__YANG DIMINTA__:
Menurut teks bacaan, Rasulullah membagi Ramadhan menjadi berapa fase berdasarkan hadis riwayat Bukhari yang dikisahkan Siti Aisyah RA, dan apa saja fase itu?

__TEKS BACAAN__:
Rasulullah SAW adalah suri teladan. Bukan hanya teladan utama dari sisi
perilakunya, namun juga dari tata cara ibadahnya. Karena itu, tidak akan
tersesat jika ibadah kita dilakukan seperti Rasulullah beribadah. Bukan
hanya pada tata cara sholat, namun tata cara ibadah lain pun kita harus
merujuk pada apa yang dilakukan Rasulullah SAW.
Bagaimana
Rasulullah melewati Bulan Suci Ramadhan? Menurut ulama asal bandung, KH
Miftah Faridl, menjelang bulan Ramadhan, Rasulullah SAW senantiasa
mengumpulkan para sahabatnya. Rasul kemudian menyampaikan kepada mereka
hikmah dan keutamaan Ramadhan dan puasa yang dilakukan umat Islam. Jadi
lewat hal yang selalu berulang setiap tahun ini, rasul memberikan
pembelajaran dan pemahaman ilmu dan mental kepada para sahabatnya.
Apa
yang dilakukan Rasulullah SAW kepada para sahabatnya memiliki makna
betapa pentingnya mempersiapkan diri dengan ilmu dan mental dalam
menghadapi bulan penuh hikmah ini.
Pakar hadis KH Ali Mustafa Yakub MA mengingatkan pentingnya
meniru cara Rasul SAW melewati bukan suci Ramadhan, agar kemurnian
ajarannya tetap terjaga. "Jangan melakukan hal-hal yang tidak sesuai
dengan ajaran rasul dan jangan terjebak pada hadis palsu yang merusak
ibadah puasa kita,'' ingatnya.
Salah satu hal yang dinilai tidak
sesuai dengan ajaran Rasulullah SAW, menurut Imam Besar Masjid Istiqlal
ini, adalah dengan membagi bulan Ramadhan menjadi tiga fase. Menurutnya,
tidak ada hadis shahih yang menyatakan Ramadhan terbagi tiga menjadi
sepuluh hari pertama, sepuluh hari kedua, dan sepuluh hari ketiga.
Kalaupun
ada, katanya, berdasarkan hadis riwayat Bukhari yang dikisahkan Siti
Aisyah RA, Rasulullah membagi Ramadhan menjadi dua fase. Yaitu dua puluh
hari pertama dan sepuluh hari terakhir, dimana Rasulullah SAW
menggenjot tingkat ibadahnya menjelang penghabisan bulan mulia ini.
Menurut
KH Ali Mustafa Yaqub, ibadah rasul di dua puluh hari pertama, dilakukan
secara intensif. Pada sepuluh hari terakhir, Rasulullah akan "tancap
gas" dalam beribadah. ''Apa yang ditunjukkan Rasulullah ini berbeda
dengan apa yang dilakukan kebanyakan orang Indonesia yang justru
semangat di awal tapi melempem di akhir Ramadhan,'' katanya.
Senada
dengan Ali, Miftah Faridl yang merupakan Ketua MUI Kota Bandung ini
meminta masyarakat agar tidak terpengaruh terhadap konsep pemilahan ini.

__BAHAN__:
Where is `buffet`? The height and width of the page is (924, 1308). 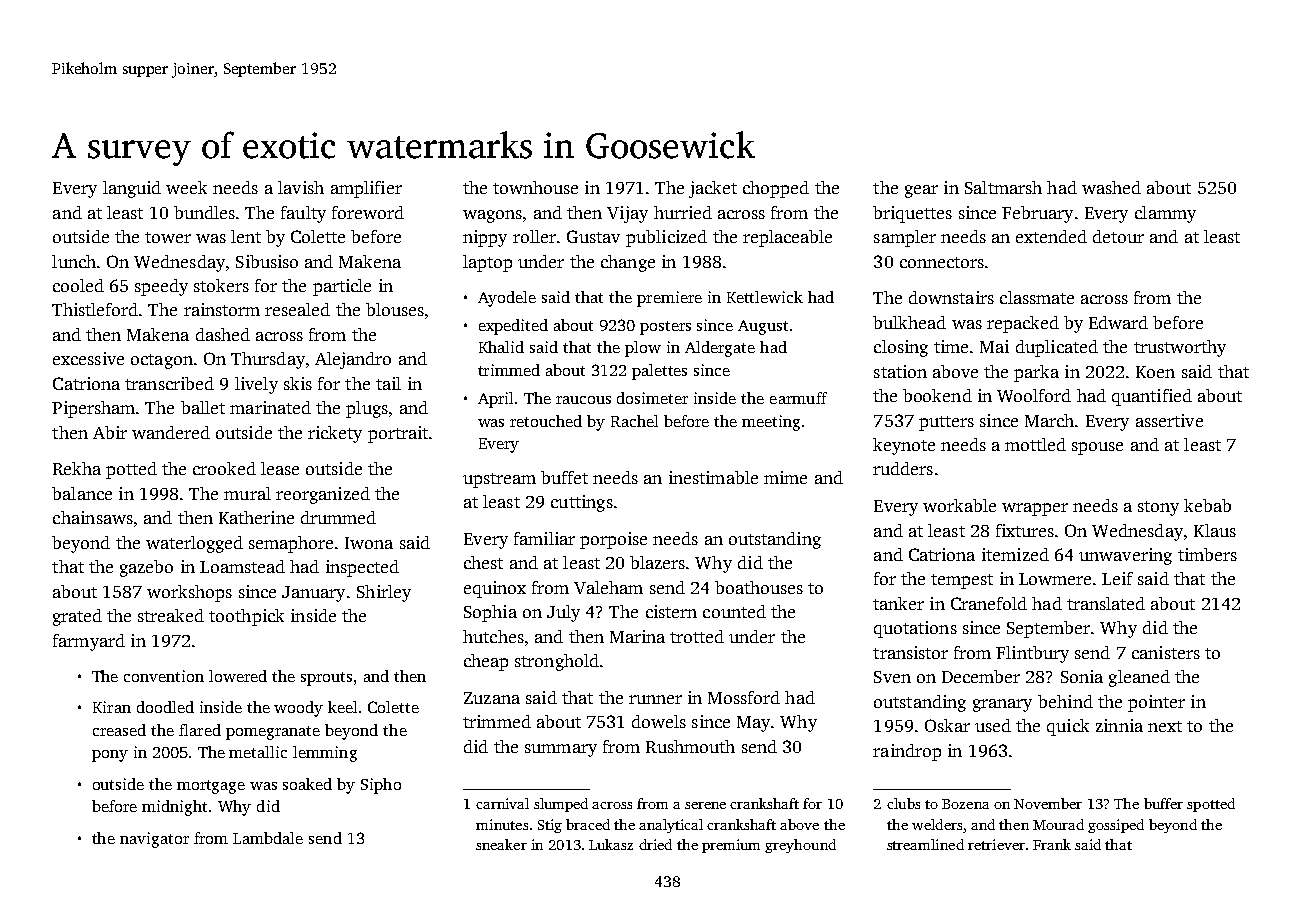
buffet is located at coordinates (564, 477).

__JAWABAN AKHIR__:
Dua fase, yaitu dua puluh hari pertama dan sepuluh hari terakhir.